*Material shown*
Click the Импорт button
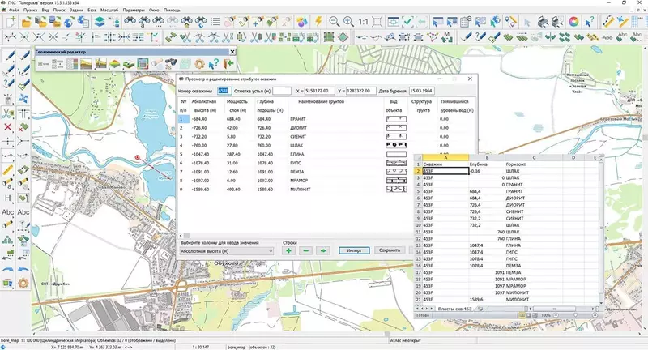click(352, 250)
==
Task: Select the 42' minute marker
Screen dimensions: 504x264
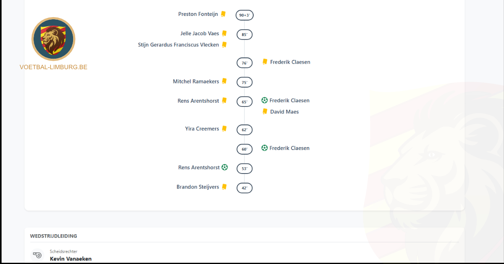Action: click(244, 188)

*Problem description*
Starting with the line that contains "Task: Select the 42' minute marker" and going on through the line that contains "Action: click(244, 188)", write the data above again with "marker" replaced by "indicator" and everything else unchanged. Leave the pictures out of your answer.

*Complete output*
Task: Select the 42' minute indicator
Screen dimensions: 504x264
Action: click(244, 188)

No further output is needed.